# Brooks and Fairbrother - Cold Call



## Hoagy (27 Nov 2009)

I just received a call on my landline from some guy who said he was calling from Edinburgh and that he was 're-opening' lines of communication. When I told him I'd never heard of them he said I must have forgotten the previous call. Very insistent sales patter about investments, I eventually told him I never do business with cold callers and put the phone down.
He then rings me on my mobile to tell me it's very rude to put down the phone on someone. 
A quick Google led to their [broken link removed] which intriguingly has no address or tel numbers.
Has anyone heard of these people? I'm curious as to how he my name and both tel numbers.


----------



## DrMoriarty (27 Nov 2009)

Even the name sounds dodgy. It crops up [broken link removed], incidentally — maybe you already spotted this in your Google search results?

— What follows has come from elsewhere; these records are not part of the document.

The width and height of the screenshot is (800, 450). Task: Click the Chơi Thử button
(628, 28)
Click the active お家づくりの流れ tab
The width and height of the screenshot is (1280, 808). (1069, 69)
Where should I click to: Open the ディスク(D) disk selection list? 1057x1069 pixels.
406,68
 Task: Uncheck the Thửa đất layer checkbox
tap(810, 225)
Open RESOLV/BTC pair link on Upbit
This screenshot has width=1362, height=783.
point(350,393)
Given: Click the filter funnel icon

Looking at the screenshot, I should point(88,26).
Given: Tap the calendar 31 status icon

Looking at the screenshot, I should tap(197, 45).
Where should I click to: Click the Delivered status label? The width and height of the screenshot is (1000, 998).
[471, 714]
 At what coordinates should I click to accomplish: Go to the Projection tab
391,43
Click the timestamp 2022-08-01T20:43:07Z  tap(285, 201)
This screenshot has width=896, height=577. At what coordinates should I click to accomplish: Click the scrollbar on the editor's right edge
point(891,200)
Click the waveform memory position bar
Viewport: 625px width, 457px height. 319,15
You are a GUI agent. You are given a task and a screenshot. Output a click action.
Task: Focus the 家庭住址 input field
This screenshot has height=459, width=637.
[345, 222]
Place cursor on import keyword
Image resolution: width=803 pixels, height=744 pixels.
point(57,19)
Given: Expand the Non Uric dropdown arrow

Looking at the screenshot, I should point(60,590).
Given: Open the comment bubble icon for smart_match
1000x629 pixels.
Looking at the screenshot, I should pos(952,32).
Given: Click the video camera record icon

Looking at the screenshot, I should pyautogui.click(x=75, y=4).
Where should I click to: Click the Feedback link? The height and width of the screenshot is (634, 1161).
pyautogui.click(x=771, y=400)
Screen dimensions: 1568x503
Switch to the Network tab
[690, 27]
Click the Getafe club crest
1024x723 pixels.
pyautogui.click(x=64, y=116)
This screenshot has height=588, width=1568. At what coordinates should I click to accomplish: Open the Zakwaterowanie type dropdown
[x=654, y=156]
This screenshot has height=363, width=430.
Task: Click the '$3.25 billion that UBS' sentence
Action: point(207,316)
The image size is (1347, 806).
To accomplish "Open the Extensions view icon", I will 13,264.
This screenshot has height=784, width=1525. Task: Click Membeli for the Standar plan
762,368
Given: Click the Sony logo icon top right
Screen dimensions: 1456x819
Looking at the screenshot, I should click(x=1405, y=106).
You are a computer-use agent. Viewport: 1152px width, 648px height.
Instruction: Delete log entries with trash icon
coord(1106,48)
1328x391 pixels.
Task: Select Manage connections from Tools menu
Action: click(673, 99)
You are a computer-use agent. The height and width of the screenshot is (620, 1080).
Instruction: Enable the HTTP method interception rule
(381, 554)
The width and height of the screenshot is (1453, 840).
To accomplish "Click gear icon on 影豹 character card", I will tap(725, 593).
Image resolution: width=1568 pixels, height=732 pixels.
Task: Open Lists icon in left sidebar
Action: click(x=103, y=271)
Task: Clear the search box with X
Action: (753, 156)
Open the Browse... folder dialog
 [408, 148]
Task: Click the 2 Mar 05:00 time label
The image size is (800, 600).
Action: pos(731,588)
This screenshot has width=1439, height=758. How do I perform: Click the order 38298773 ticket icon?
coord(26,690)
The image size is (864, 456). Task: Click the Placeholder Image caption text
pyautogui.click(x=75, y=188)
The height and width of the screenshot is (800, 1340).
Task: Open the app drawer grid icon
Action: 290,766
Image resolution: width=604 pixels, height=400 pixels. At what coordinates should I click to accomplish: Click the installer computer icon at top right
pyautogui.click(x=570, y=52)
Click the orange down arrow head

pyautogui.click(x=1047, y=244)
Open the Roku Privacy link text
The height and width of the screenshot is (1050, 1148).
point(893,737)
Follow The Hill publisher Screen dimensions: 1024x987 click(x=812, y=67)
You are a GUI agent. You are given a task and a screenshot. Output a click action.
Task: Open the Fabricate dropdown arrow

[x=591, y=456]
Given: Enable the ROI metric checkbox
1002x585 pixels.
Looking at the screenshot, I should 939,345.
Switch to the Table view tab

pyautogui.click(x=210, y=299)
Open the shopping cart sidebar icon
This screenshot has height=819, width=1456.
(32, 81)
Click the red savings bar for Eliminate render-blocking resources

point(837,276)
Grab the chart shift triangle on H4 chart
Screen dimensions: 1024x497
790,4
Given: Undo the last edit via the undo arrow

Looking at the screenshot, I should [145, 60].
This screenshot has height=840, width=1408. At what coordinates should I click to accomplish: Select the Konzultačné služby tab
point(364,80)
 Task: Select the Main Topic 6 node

Unfortunately, any number of businesses you've supplied your name and numbers to in the past could have 'shared this information with carefully selected partners' (i.e. just about anyone). The likes of these guys wouldn't waste time cold-calling you unless they had reason to believe you had _some_ potential, so I'd be inclined to suspect a financial institution of some kind, or a company with information as to your salary/financial status.


----------



## Brendan Burgess (27 Nov 2009)

Contact the Financial Regulator to see if they are authorised to sell investment products in Ireland.

The FR is very good at issuing warnings about companies operating illegally in Ireland.


----------



## Complainer (27 Nov 2009)

Hoagy said:


> I just received a call on my landline from some guy who said he was calling from Edinburgh and that he was 're-opening' lines of communication. When I told him I'd never heard of them he said I must have forgotten the previous call. Very insistent sales patter about investments, I eventually told him I never do business with cold callers and put the phone down.
> He then rings me on my mobile to tell me it's very rude to put down the phone on someone.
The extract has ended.